You also touched on gas to power, and over the years the more government struggled in this regard the less power we have seen. Besides, these gas gathering infrastructure don’t come cheap, how do you hope to maneuver this?
We prefer to focus on the bright side. The fact that electricity has not been readily available in the desired capacity needed to run industrial and manufacturing economy of the country means that Nigerians have found ingenious and creative ways around the challenge by primarily by generating their own power. You can only imagine what could happen when the power situation is turned around.
You said earlier that you expected the incoming government to have been in talks with the operators which is not yet happening, in the light of your expectations do you think you will get a listening ear from the government?
We believe we will get a listening ear because all stakeholders are working towards the same objective and we all desire the best for Nigeria and Nigerians.
The downturn that is affecting the industry, how do you think this will affect participation of Nigerians at the OTC?
You will agree with me that activity is down right across every sphere of the industry.
This is not the first time the industry is going through crises. Through every downturn, the industry has always emerged leaner and stronger and more innovative. Participation at the OTC is driven more by the quality of people who attend rather than the quantity.
Don’t you think this hard times will affect the number of participants to this year’s conference?
Definitely those who really don’t have anything serious to do at the OTC will not be attending the conference. However, we remain optimistic that the long term benefits of continuous engagement ultimately outweigh the short term impact of reduced budgets. This is a “cross” we have chosen to bear as an organisation and PETAN has remained consistent over the years, in good times and bad, proudly flying Nigeria’s flag.
Finally, in the light of the foregoing, what is your final word or advice going forward by way of overcoming these challenges?

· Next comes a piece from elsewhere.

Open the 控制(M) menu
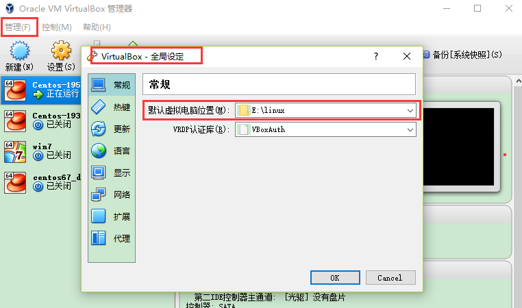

My final word will be “collaboration”. The second is to be guided and conscious of our collective national interest. Local content is not another word for adding costs or creating “toll gates”. It represents building capacity from the ground-up to create jobs and grow our economy particularly during an industry down-turn. All stakeholders need to work together as an industry to get through this very difficult period. Our people say that tomorrow belongs to the people who prepare for it today.